Print and other traditional media spur retail web searches

If you thought pay-per-click (PPC) search engine marketing would make your marketing planning easier, think again.

PPC is simple and brilliant: Show online ads to someone who is searching based on the keywords they choose as a proxy for their buying intentions. It’s a proven way to catch qualified prospects when they’re considering a purchase. Within limits, it’s also quite measurable.

So life got easier, right? Certainly you can now eliminate much of your traditional advertising and pile on the keyword buys. There’s your plan. Now you can go home. 

If that’s what you’re thinking, you may want to think again. 

Specifically, consider what sends prospects to their computers in the first place. A survey by the Retail Advertising and Marketing Association (RAMA) reports that consumers start their web searches based on many off-line stimuli, including much of traditional advertising.

Consumers said that they were most motivated to begin an online search after viewing advertisements in magazines (47.2%), newspapers (42.3%), on TV (42.8%) and from reading articles (43.7%).

Although it wasn’t specifically addressed here, you can gather that in these cases off-line advertising probably triggered a search for a brand (the advertised brand, that is), as opposed to a generic search (one on the category of product). In this way, the off-line stimulus greatly improved the odds of your PPC ads finding prospects who are ready to buy.

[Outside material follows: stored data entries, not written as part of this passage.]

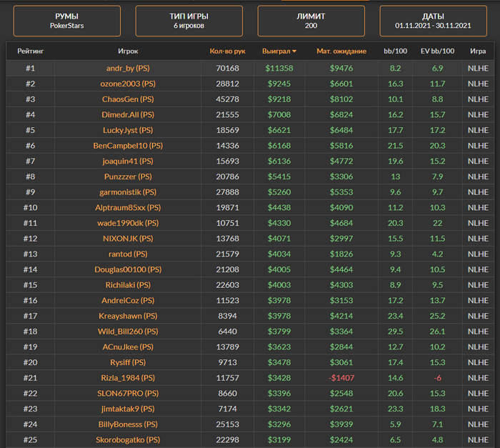Open LuckyJyst (PS) player link
The image size is (500, 448).
point(128,130)
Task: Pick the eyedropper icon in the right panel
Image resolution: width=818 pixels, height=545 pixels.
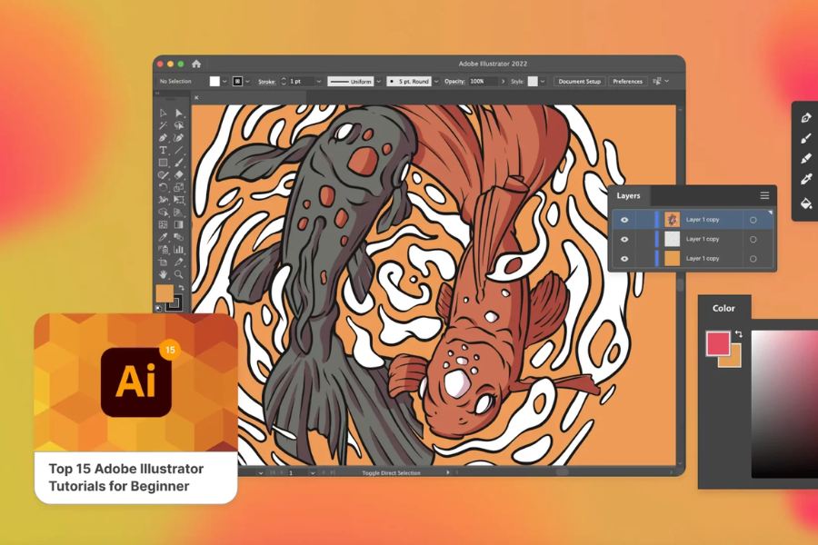Action: 805,181
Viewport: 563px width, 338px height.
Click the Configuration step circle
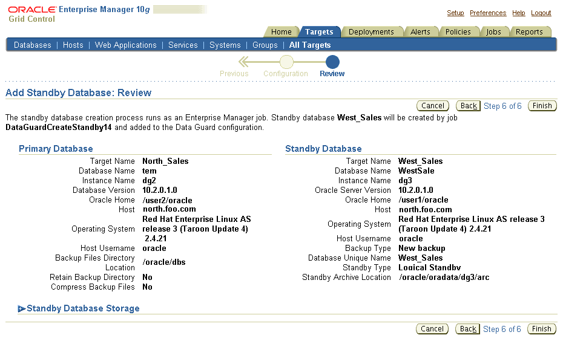pos(286,62)
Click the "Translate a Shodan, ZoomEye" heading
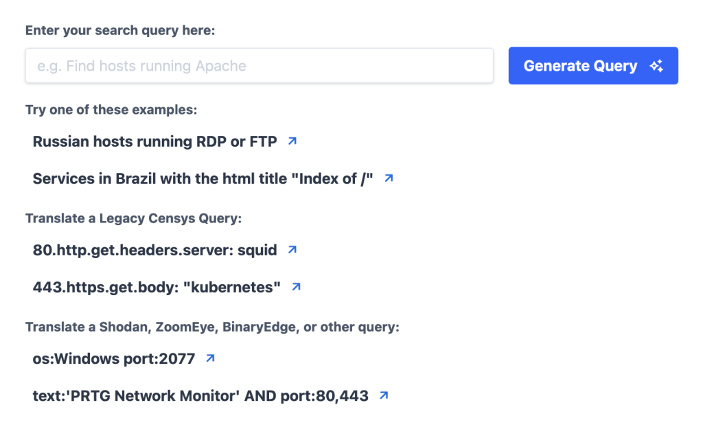 coord(212,327)
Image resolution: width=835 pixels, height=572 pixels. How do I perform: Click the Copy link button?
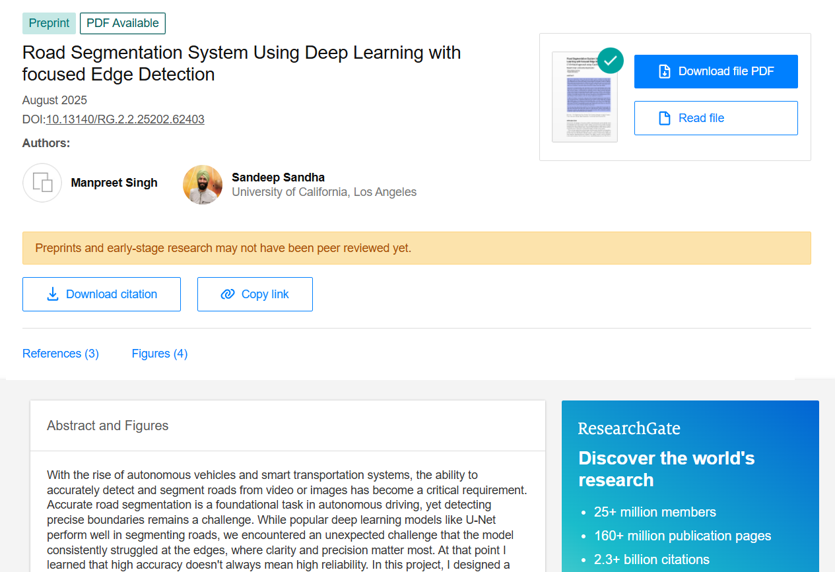point(255,294)
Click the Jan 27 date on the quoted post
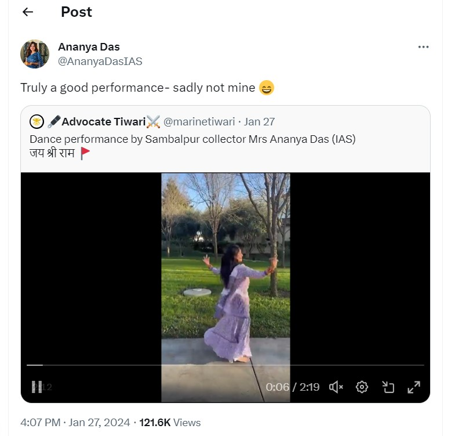The width and height of the screenshot is (455, 436). coord(260,121)
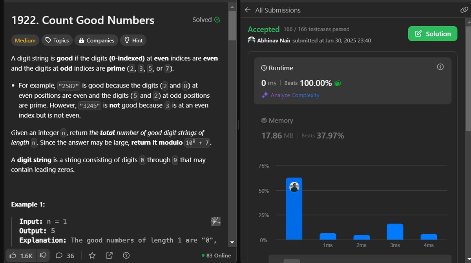Click the green Solution button
Screen dimensions: 471x263
coord(433,34)
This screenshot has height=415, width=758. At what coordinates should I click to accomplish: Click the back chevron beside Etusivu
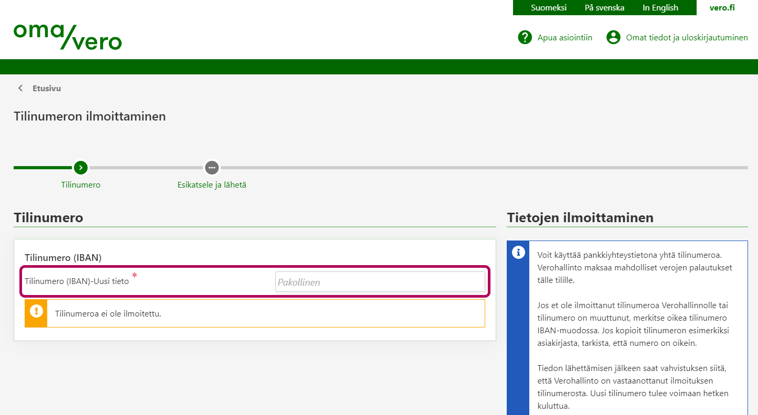(20, 88)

Media that were most likely to motivate an online searchPut another way, the stimulus improved the PPC ads’ conversion rates. If you were to read the PPC stats in a vacuum, you’d confer more power to the medium than it deserves.

Imagine two men in a fishing boat, one doing all of the casting of the line and reeling in of the fish, and the other man standing ready with the fishing net. It would be unfair to claim that the guy with the net was actually doing any fishing, just because he brought all of the catches into the boat.

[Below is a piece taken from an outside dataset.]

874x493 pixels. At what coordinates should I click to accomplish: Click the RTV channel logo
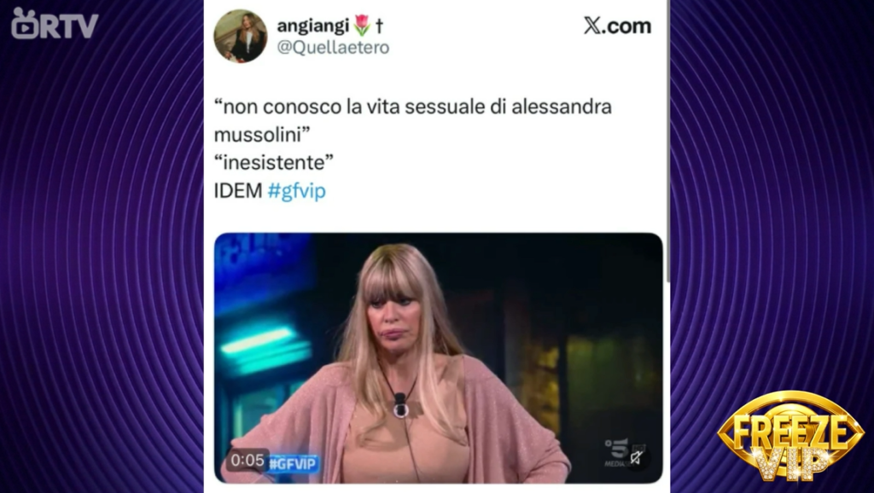tap(54, 23)
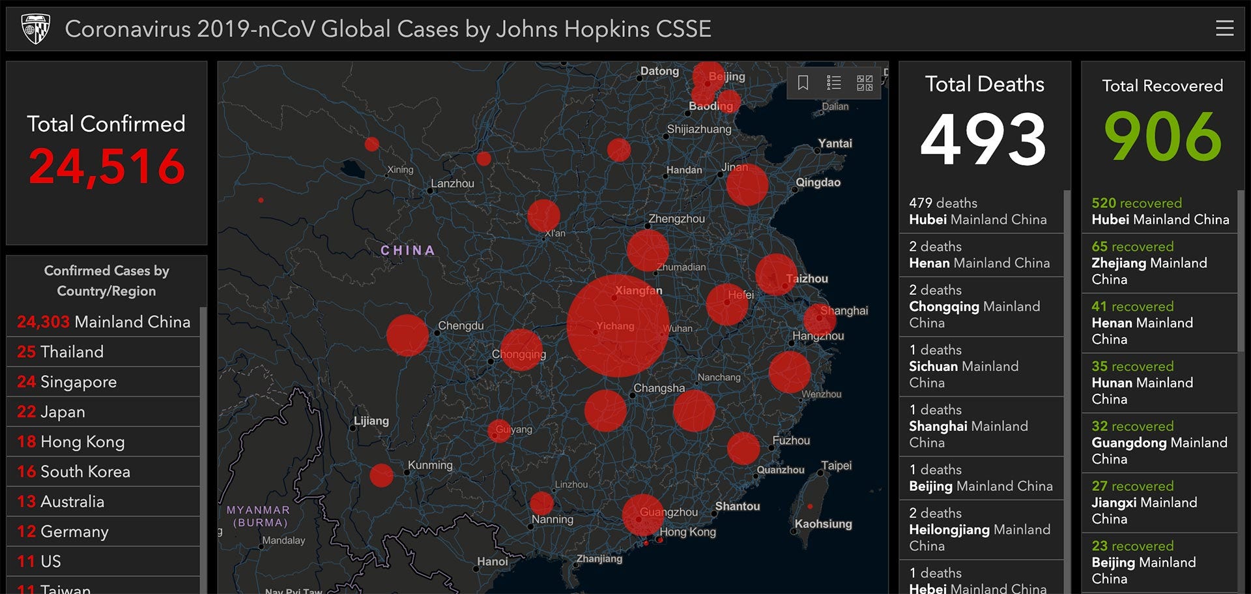Click Guangdong 32 recovered entry
Screen dimensions: 1251x594
(1159, 443)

So which of the off-line media reels them close to the boat most effectively?

I show the chart above not to demonstrate the superiority of one medium over another. On the contrary, I’m struck by how close they are in terms of “most motivating” a search. It instead shows what an incredibly mixed bag these media present the beleaguered marketing planner, and how technology, at least in this case, isn’t cutting that person any breaks.

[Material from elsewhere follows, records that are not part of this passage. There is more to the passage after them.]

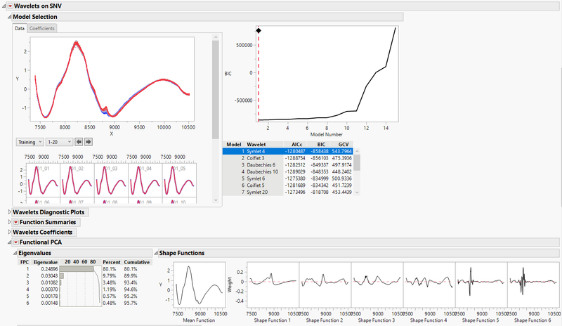Click the Shape Function 5 plot
Viewport: 562px width, 326px height.
[481, 285]
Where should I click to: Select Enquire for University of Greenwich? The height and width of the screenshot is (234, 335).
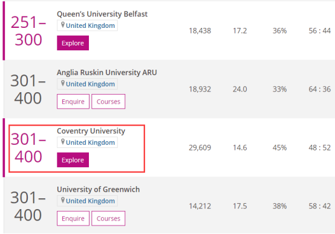tap(73, 218)
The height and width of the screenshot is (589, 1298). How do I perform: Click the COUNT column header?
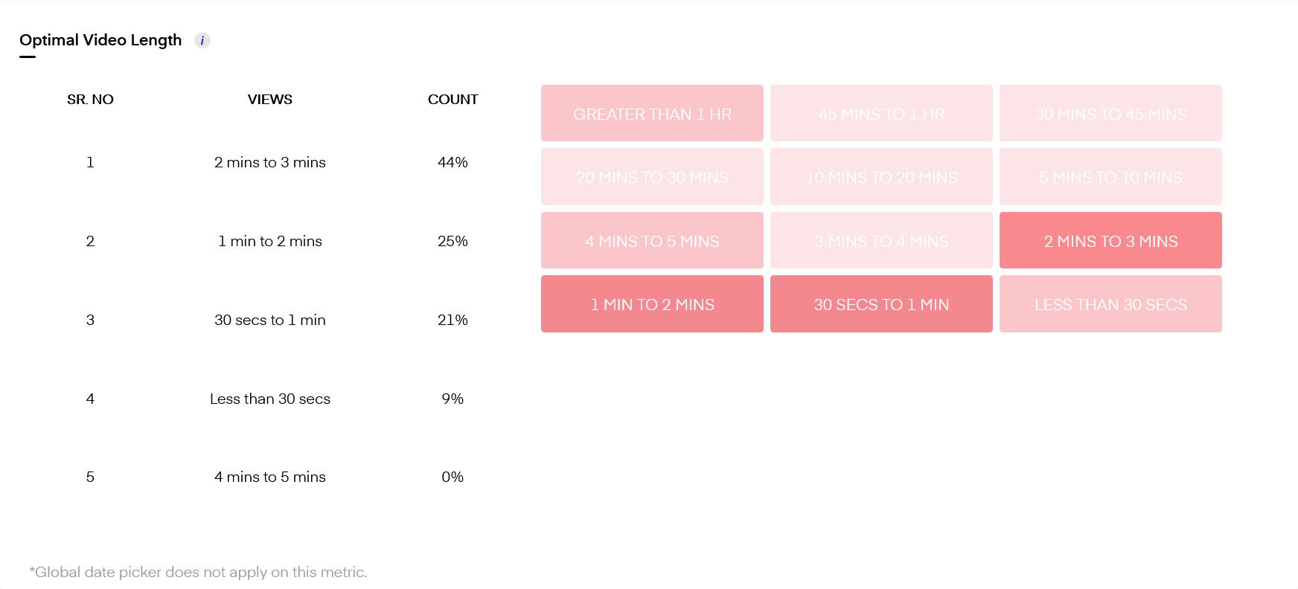click(x=453, y=100)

3 Replies to “Print and other traditional media spur retail web searches”

  1. I think the role of the retailer’s own brand name is critically important here.

    If BigCompany runs a print or TV ad which then generates a web search for “Big Company”, I’d suggest the search engine is acting like a white pages.

    If BigCompany (or CompetitorCompany) run TV or print ads suggesting “Buy Widgets!”, and consumers go to search engine and search for “widgets”, and ads for BigCompany and CompetitorCompany and WidgetStartUp all come up on the search results page, and then the searcher reads the ad copy and clicks on one or two and then goes on to purchases, I see that as quite different — I’d suggest the search engine is acting like a yellow pages.

    A recent post from Search Engine Land on this:

    PC And Your Good Name



  2. Thanks for referencing that study. It’s along the same lines as what I found out while I was at Forrester regarding credit cards. Consumers who applied online were as likely to go to a site because of a piece of direct mail as they were because of an online search.

    The findings from RAMA support this cross-channel influence in other product areas.

    Certainly makes our job figuring which channels to use and how to measure the influence of each channel a whole lot easier (NOT).